* _Work item A_: Output the passage of the commentary on 5G and Wi-Fi between "Historical note: I've" and "said similar things.", inclusive.
* _Work item B_: Summarize the commentary on 5G and Wi-Fi in two sentences.
* _Work item C_: Take the commentary on 5G and Wi-Fi further, starting after its last sentence.

This should not really be a surprise to anyone. I honestly find it hard to believe that most people involved in networks/telecoms don't realise at least 4 or 5 of these points off the top of their heads.

Historical note: I've been skeptical of cellular-enabled laptops since 2006 (link). I wrote a full report in 2008 (link), which was actually far too optimistic (I predicted 30% attach-rate by 2011) despite being criticised as too-negative by the cellular industry. Most of the arguments remain valid for 5G.


So why the hype?

What's a bit baffling is why the 5G/WiFi replacement fantasy is becoming more common. Even AT&T's CEO was quoted at the company's financial results event (link) as saying "It’s serving as a LAN replacement product". Other 5G-centric commentators have said similar things.

To be fair, in some cases it will be genuine ignorance, although frankly anyone that clueless about enterprise networks shouldn't be making pronouncements anyway. Another more important issue is the conflation of all the different use-cases for connectivity (as above), and people conflating the LAN, offload and IoT domains in particular. Through that lens, the AT&T statement could (very generously) be considered applicable to some IoT scenarios.

Yes, 5G has a long-term role in some industrial verticals, especially with time-sensitive networking and private control of core and/or radio & spectrum. Neutral-host cellular will be important indoors too. But controlling robots & process machinery, or doing asset-tracking in a hospital, is not the same as accessing SaaS applications from a laptop or tablet, or local IoT applications from billions of devices with local gateways. Neither is using a new 4G/5G CBRS or local-spectrum network for "reverse roaming" or "MVNO onload" really a LAN business either.

But I think there are a few other more cynical reasons in play too:
  • Embarassment over mmWave's poor indoor penetration (despite the rhetoric), meaning Wi-Fi is an essential in-building complement for any 5G FWA deployment. This applies in residential use, but also for businesses too. Pretending that some sort of 5G outdoor - 5G indoor hybrid could fix this might spare a few blushes.

Recorded data
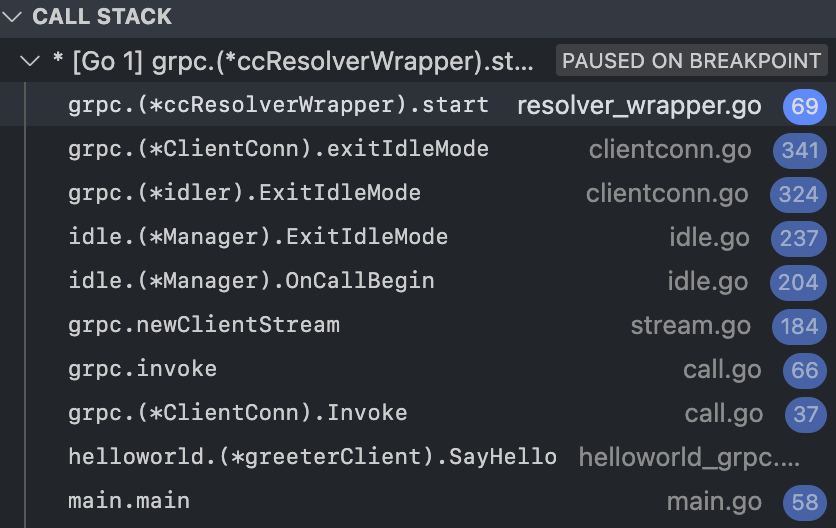This screenshot has width=836, height=528.
Task: Click line badge 341 for clientconn.go
Action: (x=800, y=150)
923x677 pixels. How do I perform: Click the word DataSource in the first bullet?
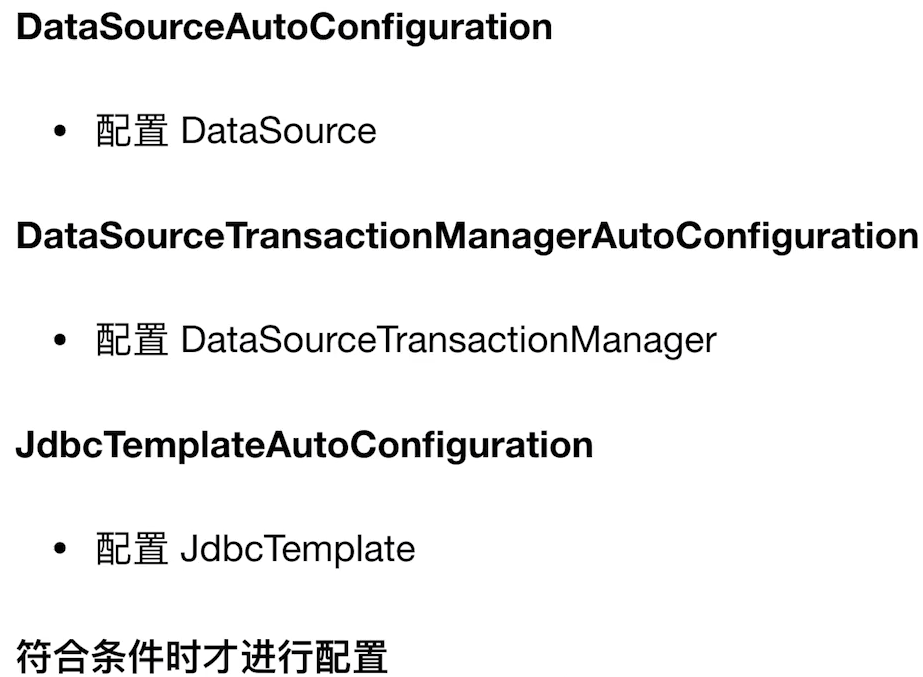click(278, 131)
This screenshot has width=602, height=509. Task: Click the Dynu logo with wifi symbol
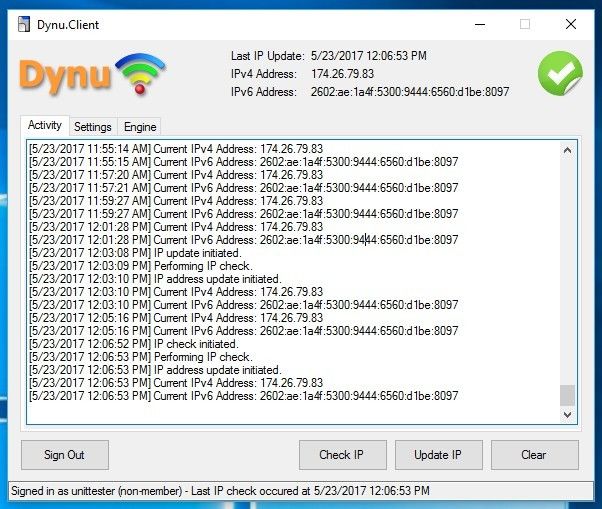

* _Answer space A_:
Historical note: I've been skeptical of cellular-enabled laptops since 2006 (link). I wrote a full report in 2008 (link), which was actually far too optimistic (I predicted 30% attach-rate by 2011) despite being criticised as too-negative by the cellular industry. Most of the arguments remain valid for 5G.


So why the hype?

What's a bit baffling is why the 5G/WiFi replacement fantasy is becoming more common. Even AT&T's CEO was quoted at the company's financial results event (link) as saying "It’s serving as a LAN replacement product". Other 5G-centric commentators have said similar things.

* _Answer space B_: The author, skeptical of cellular-enabled laptops since 2006, questions why the fantasy of 5G replacing Wi-Fi is becoming more common, noting that AT&T's CEO called it a LAN replacement product. The author attributes this partly to ignorance and to conflating the LAN, offload and IoT domains, and partly to more cynical motives such as embarrassment over mmWave's poor indoor penetration, which makes Wi-Fi an essential in-building complement to 5G FWA.

* _Answer space C_:
  • Cost & complexity of future indoor 5G deployments: Reality is biting. Existing indoor systems are going to be hard to upgrade to even 3-4GHz bands, let alone adding mmWave and massive-MIMO support too. It's not just the radio elements, either - how exactly are carriers going to offer QoS / network-slicing over someone else's indoor wiring and antenna infrastructure? See this eBook I recently wrote for iBwave (link) for more details. Basically, if the telcos are going to help pay for 5G indoor connectivity, then new use-cases/revenues are desperately sought, beyond just MBB coverage. A "managed 5G LAN" line on a spreadsheet likely looks appealing, even if it's an exercise in wishful thinking.
  • Bluster & hype aimed at regulators considering the 6GHz or other bands for unlicensed use (& thus mostly more Wi-Fi). The US FCC and various European regulators seem minded to add another large band (500-1200MHz) to the unlicensed systems arsenal. Taking a public stance of saying "Oh, 5G could do all those use-cases as well - how about normal exclusive licenses for that band instead?" fits the political narrative, even if it doesn't fit reality.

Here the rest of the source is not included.